Generally speaking, the longer your time horizon the more risk you can potentially take because you have more time to ride out any short-term volatility – if you have the stomach for it.
There are many ways to quantify risk, and a useful measure is to understand the volatility of a portfolio, which is the extent to which it could fluctuate in value, in a range of circumstances based on historical data.
Back to the Future
An inexperienced investor may be tempted to assume that DIY investing is as straightforward as choosing the best performing funds or those with the lowest costs.
An inexperienced investor may be tempted to assume that DIY investing is as straightforward as choosing the best performing funds or those with the lowest costs
However, past performance is no guarantee of future prospects.
Selecting an investment purely based upon historical data has been described as akin to driving a car at high speed while only staring in the rear view mirror.
Good quality, objective research is invaluable in helping you make informed decisions about the future potential for a particular asset.
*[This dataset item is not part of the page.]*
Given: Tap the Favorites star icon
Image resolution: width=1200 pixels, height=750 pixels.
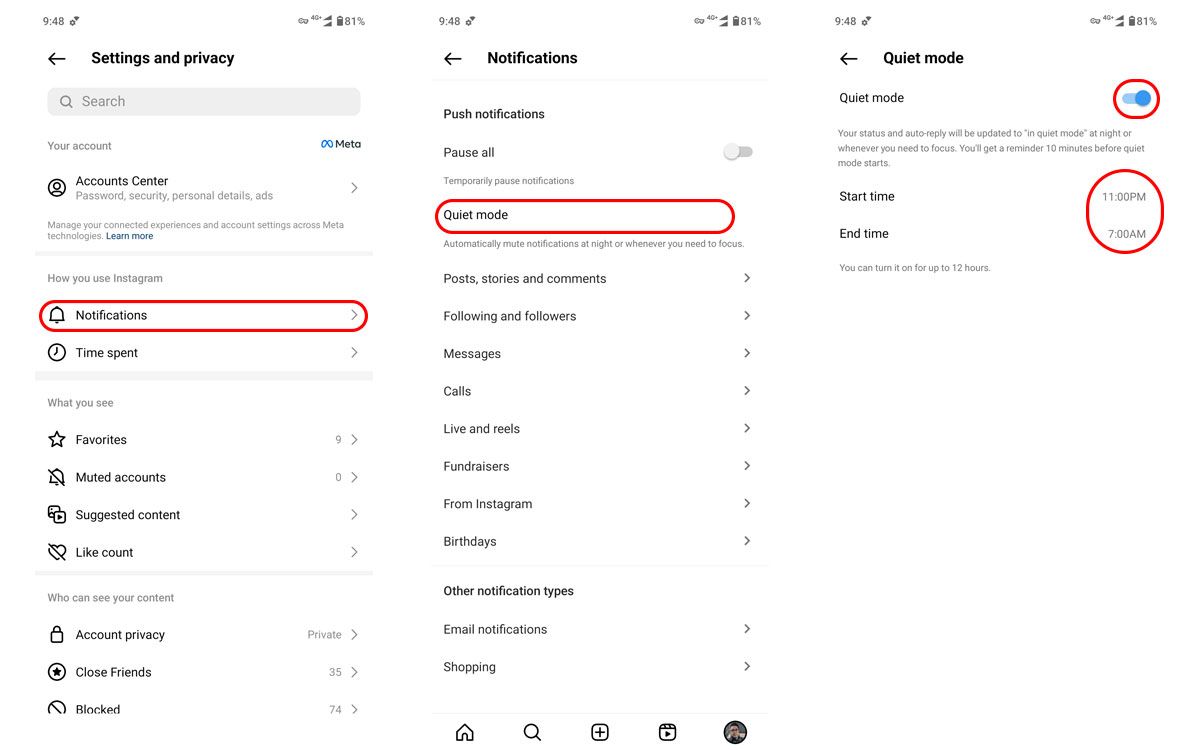Looking at the screenshot, I should click(x=57, y=440).
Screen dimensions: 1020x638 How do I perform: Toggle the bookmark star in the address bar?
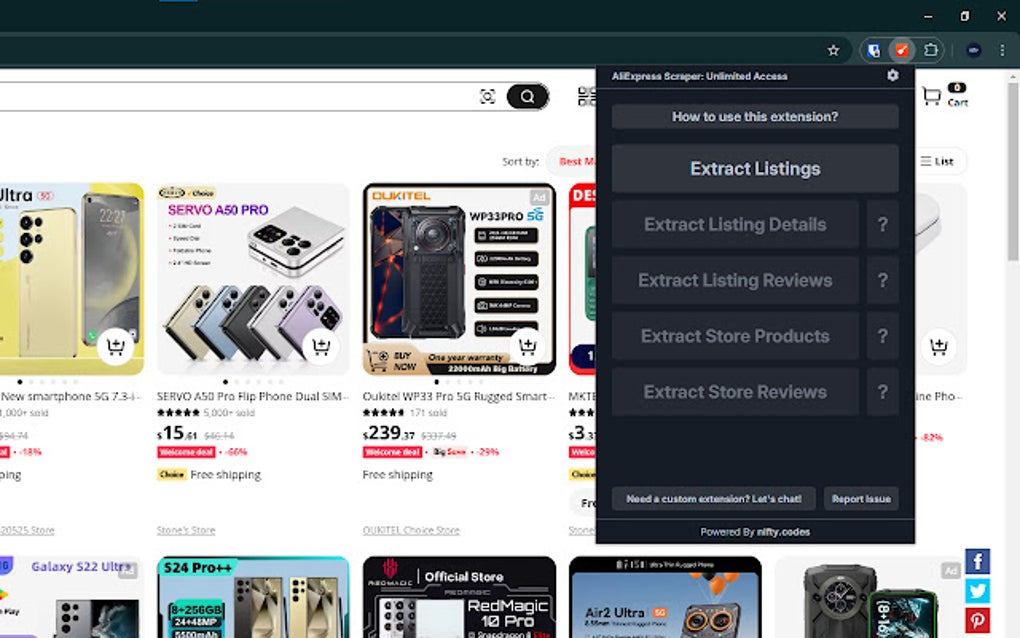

There are plenty of sources of unbiased information available online and of increasing importance are social media and affinity groups.
Deviating from the Plan
The newbie DIY investor should take time to understand their attitude to risk, set their financial objectives and start to construct a portfolio of investments that reflects their individual circumstances and requirements – and then stick to it.
The vast amount of information and content, not to mention marketing collateral that confronts us every day means that the inexperienced investor runs the risk of ‘self-mis-selling’ i.e. buying investment products that are not suitable for their goals, time horizon and circumstances because of what is topical or heavily tipped or promoted.
Successful investing is founded upon a well thought out strategy with decisions made in the context of how they fit with the overall portfolio; ad hoc investments can lead to unnecessary levels of risk and a deviation from its core objectives.
Neglecting to Monitor
If you are going to invest in an actively managed fund look at the historical performance of the fund and the career track record of the manager currently responsible for it; some enjoyed almost rock star status in the past, but the Woodford scandal left an awful lot of investors out of pocket because of their loyalty and with the FCA demanding greater transparency there is every incentive to do your own research.
If you are going to invest in an actively managed fund look at the historical performance of the fund and the career track record of the manager currently responsible for it
Once invested, you need to be aware of any potential changes that could impact future performance, such as a change in key personnel or dramatic changes in the size of the fund.
The DIY investor needs to do their homework prior to making an investment but ongoing monitoring is essential – some establish a regime for reviewing the balance of their portfolio but ongoing research and setting alerts can ensure that there are no nasty surprises.
However carefully constructed a portfolio is it is vital that the DIY investor monitors changes over time and periodically rebalances their mix of investments to bring it into line with its original parameters.
Over time, the performance of funds and asset classes will vary, meaning that the original asset allocation will drift, potentially resulting in the portfolio changing risk profile.
An annual review may suffice but it is important to ensure that at any given point the balance of the portfolio is appropriate to deliver the objectives that shaped it in the first place.
Self-directed investing is not for everyone and however affronted some may feel by the fact that the ‘free’ advice they received pre-RDR was nothing of the sort some will prefer to bite the bullet and pay for professional guidance.
However, for those wishing to dip a toe in the DIY water there has never been more education, information and community support available and the application of common sense and discipline can safeguard against the most often seen mistakes that negatively impact investment performance.